Launched just over a decade ago, DigitalCommons@ILR provides free online access to over 21,000 resources for executives, managers, workers and researchers. It serves as a repository not only of scholarship produced by faculty and researchers, but also historic and born-digital materials relevant to the ILR community and workplace researchers and practitioners internationally.
Covering all aspects of work and the workplace, DigitalCommons@ILR documents are freely available online with no access restrictions. Researchers from every state in the union and around the world download items, often found through Google searches, on everything from general workplace subjects such as creativity or teamwork to specialized questions such as the transition from disability to retirement benefits or the implications of specific labor laws and rulings. The site’s real-time readership map showing download locations emphasizes the school’s global reach as it pursues its mission of “Advancing the World of Work.”

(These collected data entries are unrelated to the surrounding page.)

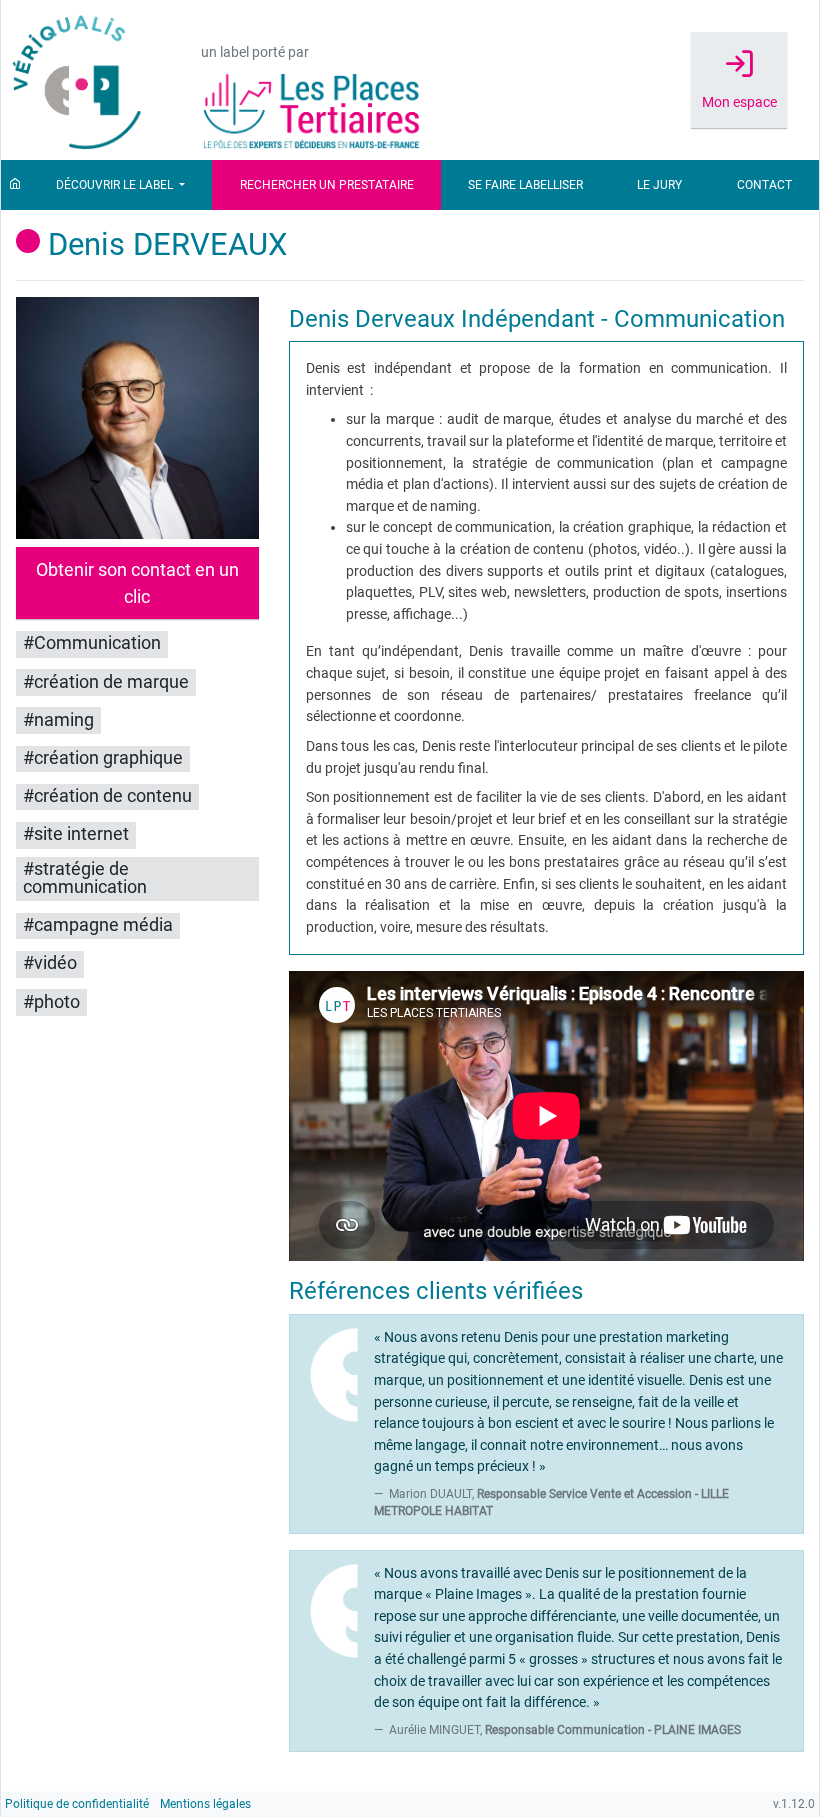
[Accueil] (15, 185)
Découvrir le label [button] (116, 185)
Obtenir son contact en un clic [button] (137, 583)
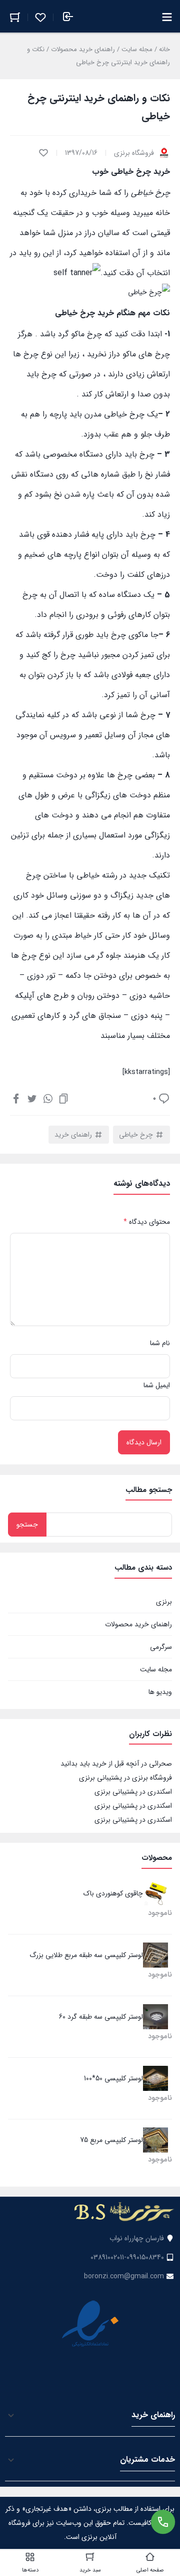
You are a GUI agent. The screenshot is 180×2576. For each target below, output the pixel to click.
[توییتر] (32, 1098)
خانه (164, 49)
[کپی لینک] (63, 1098)
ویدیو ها (160, 1691)
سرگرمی (161, 1646)
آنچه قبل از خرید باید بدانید (99, 1763)
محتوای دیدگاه (147, 1221)
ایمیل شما (157, 1385)
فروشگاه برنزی (152, 1777)
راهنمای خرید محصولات (83, 49)
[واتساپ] (48, 1098)
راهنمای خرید (73, 1134)
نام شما (160, 1343)
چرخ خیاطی (136, 1134)
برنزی (164, 1601)
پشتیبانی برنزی (100, 1777)
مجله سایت (137, 49)
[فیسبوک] (16, 1098)
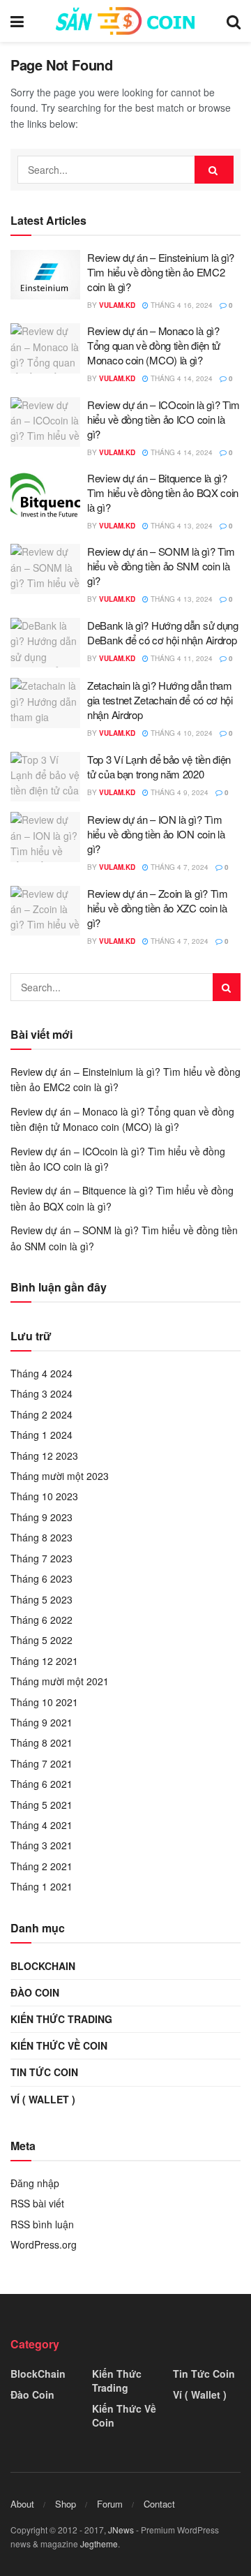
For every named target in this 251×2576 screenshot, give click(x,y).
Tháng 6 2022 (41, 1620)
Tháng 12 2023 (44, 1456)
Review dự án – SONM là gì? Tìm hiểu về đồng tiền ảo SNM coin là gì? (161, 566)
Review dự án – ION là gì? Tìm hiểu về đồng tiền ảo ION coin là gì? (156, 834)
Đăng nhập (34, 2183)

Follow the link to read the whole press release. I want to take this opportunity to give accolades to the folks who helped make this happen:
- Mary Newhart was the first repository manager, and really set the stage for everything that’s come since. She made it happen. Anything I’ve been able to do as repo manager is building on the foundation she laid. (She also hired me, and I’m very grateful for that.)
- Suzanne Cohen and Deb Schmidle helped establish the collection development policy that still governs the repository today, and which I used as the basis for collection development at Scholarly Commons.
- Steve Gollnick has done the lion’s share of work in getting material ready for the repository and actually uploading it. It’s painstaking and endless work, but Steve does it with skill and aplomb.
- Deans Harry Katz and Kevin Hallock, Directors Gordon Law and Curtis Lyons, and all the other administrators who believed in our work and provided support over the last decade.
- Many, many student workers who put in hours making this thing go.